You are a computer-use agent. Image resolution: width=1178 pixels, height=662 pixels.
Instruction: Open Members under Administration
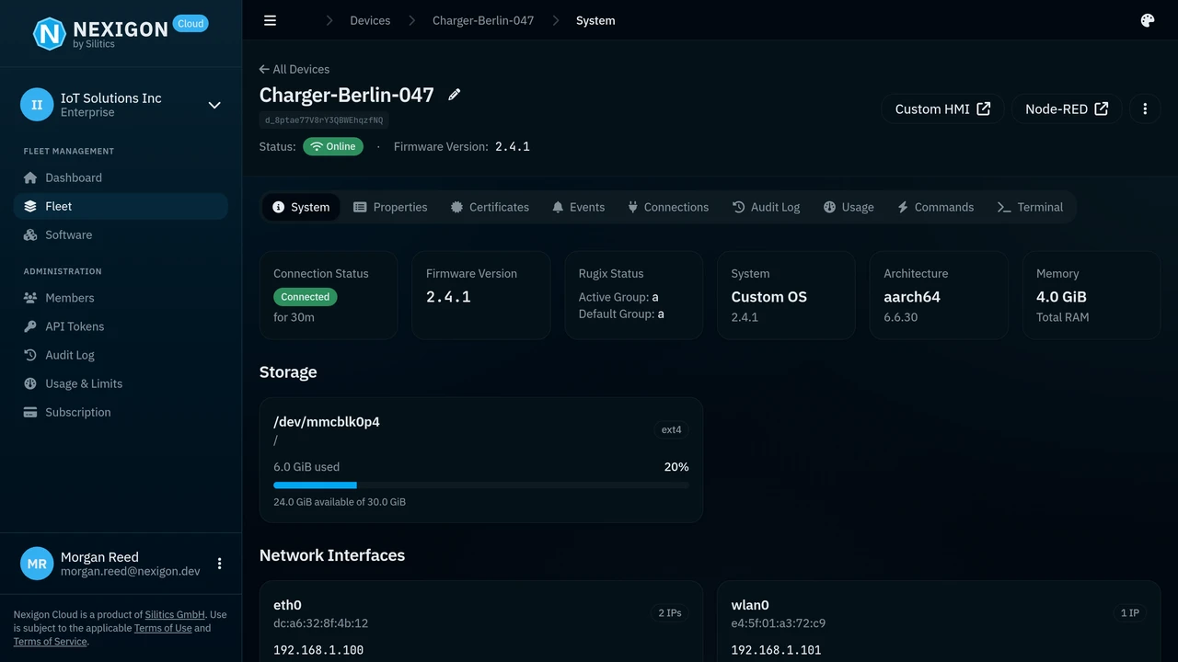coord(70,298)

...

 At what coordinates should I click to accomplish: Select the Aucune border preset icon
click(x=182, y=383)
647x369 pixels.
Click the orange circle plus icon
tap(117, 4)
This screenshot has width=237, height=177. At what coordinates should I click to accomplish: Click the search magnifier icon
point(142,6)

§ Task directions: Which lines of the entries above contain the string "pixels"? Copy each one.

§ Solved exercise:
You are a computer-use agent. Image resolution: width=1178 pixels, height=662 pixels.
647x369 pixels.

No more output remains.